Summary: | 博士 === 國立中央大學 === 資訊工程研究所 === 88 === ABSTRACT
There are two kinds of off-line Chinese character recognition systems: one is based on statistic features, and the other is based on structure features. In this dissertation, we focus on the corresponding subjects of the structure-feature based off-line Chinese character recognition system.
A structure-feature based Chinese character recognition system is usually composed of four main modules: preprocessing, stroke extraction, coarse classification and recognition. In the preprocessing module, the scanned image is denoised and skeletonized to facilitate the task of stroke extraction. In this stage, we propose a novel run-length-based skeletonization approach that is more tolerant to noise. The generated skeleton includes no fork point. The special forkless skeleton facilitates and simplifies the task of stroke extraction and makes the result of stroke extraction more reliable.

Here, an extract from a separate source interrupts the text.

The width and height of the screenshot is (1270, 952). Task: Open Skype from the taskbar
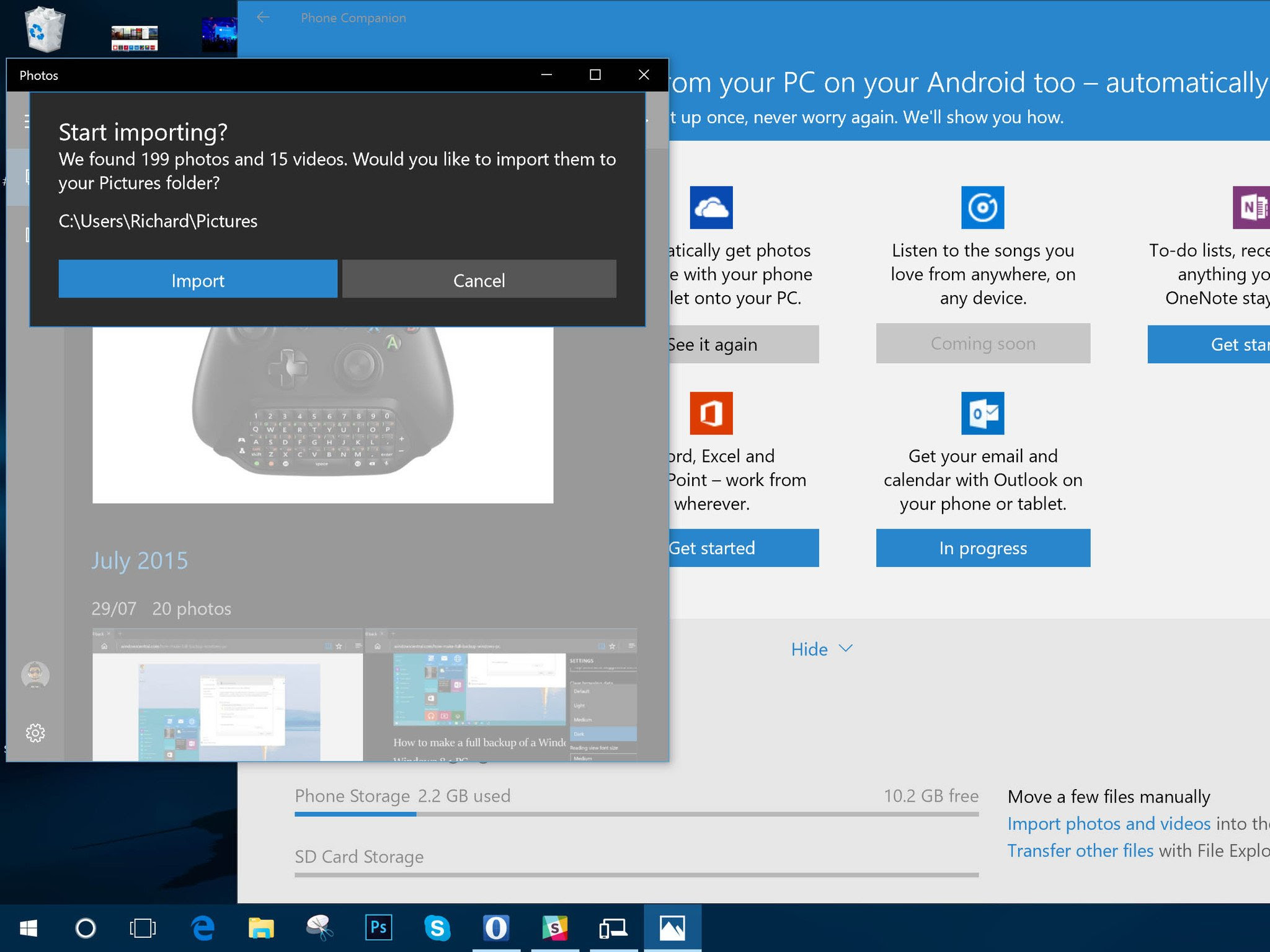point(437,928)
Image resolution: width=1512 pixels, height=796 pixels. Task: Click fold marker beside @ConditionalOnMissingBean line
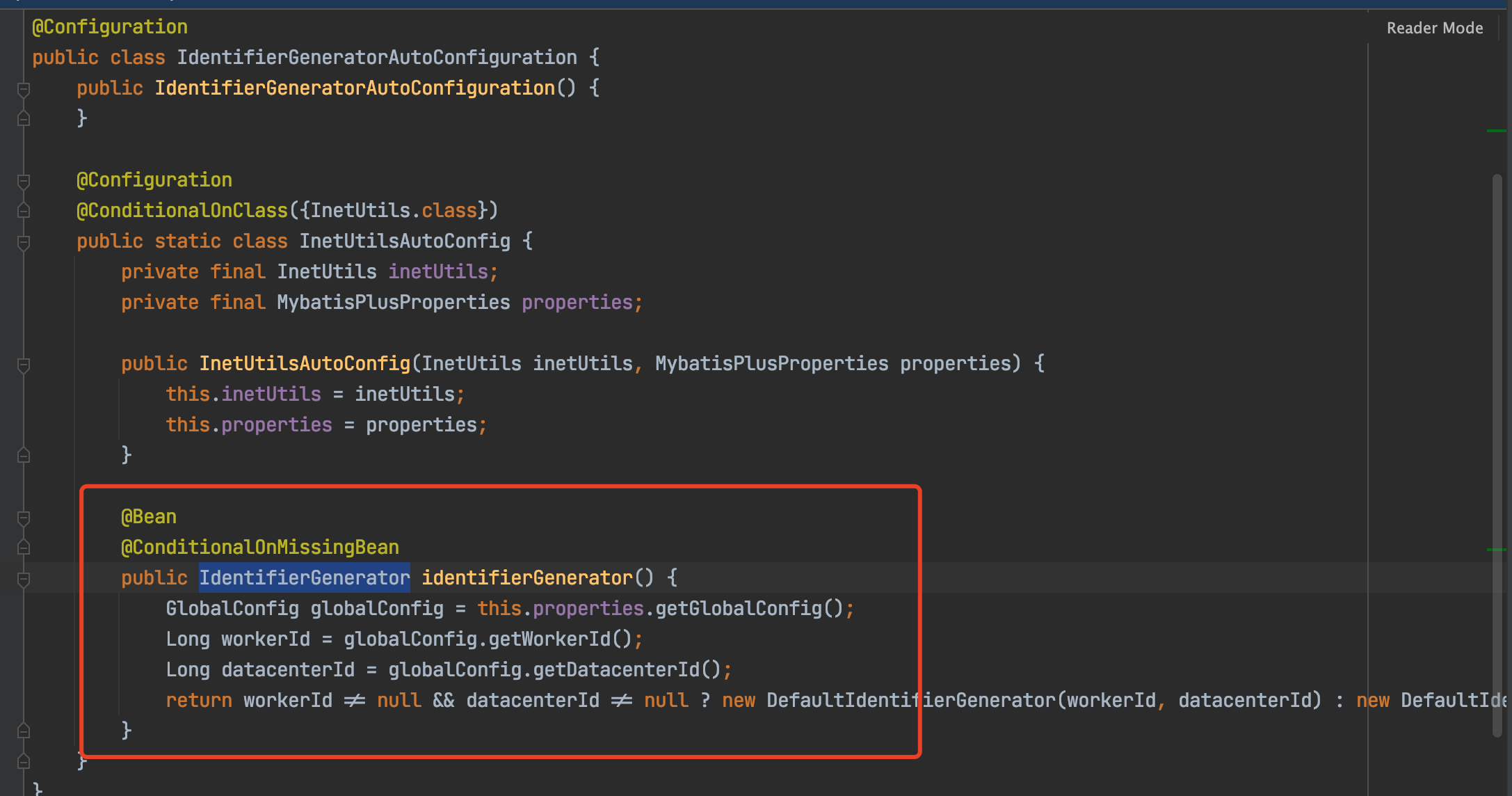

Some structure features can be found for each stroke after the strokes embedded in the character having been extracted, including the end points, the center point, the orientation and the length of the stroke. Further more, some relationships between two strokes can also be found, including the fork points, the distance, the orientation difference, and the length ratio between the two strokes. These extracted features will be utilized in the following steps of recognizing characters.
Since Chinese character contains a huge number of characters, it is inefficient to match input character with all the characters in database. Therefore, to preclassify all the characters is necessary. In this dissertation, we also propose an effective preclassification scheme to divide the whole character set into subclasses with each subclass owning fewer characters. The classifier contains two layers: the first layer classifies Chinese characters into ten subclasses according to the pattern of the Chinese characters. In this layer, radicals embedded in the character are also extracted. The second layer further divides the ten subclasses by analyzing four symmetry features in the extracted radical.
Finally, an off-line Chinese character recognition methodology is proposed. The extracted stroked are rearranged and formed a 1-D stroke string. In the stroke string, strokes with the same type gather together. The reordered stroke string facilitates the building of intra-character relationships between strokes. While matching input character with characters in database, the difference of the intra-character relationships between the two characters are assessed. The output is the candidate characters being sorted descendingly according to the corresponding matching score.
Experimental results reveal that the proposed stroke extraction method has high tolerance with noise as well as more reliable extraction results; whereas, the proposed preclassifier for Chinese characters effectively reduces the members in each subclass. Experimental results also reveal that the proposed recognition scheme is feasible.
|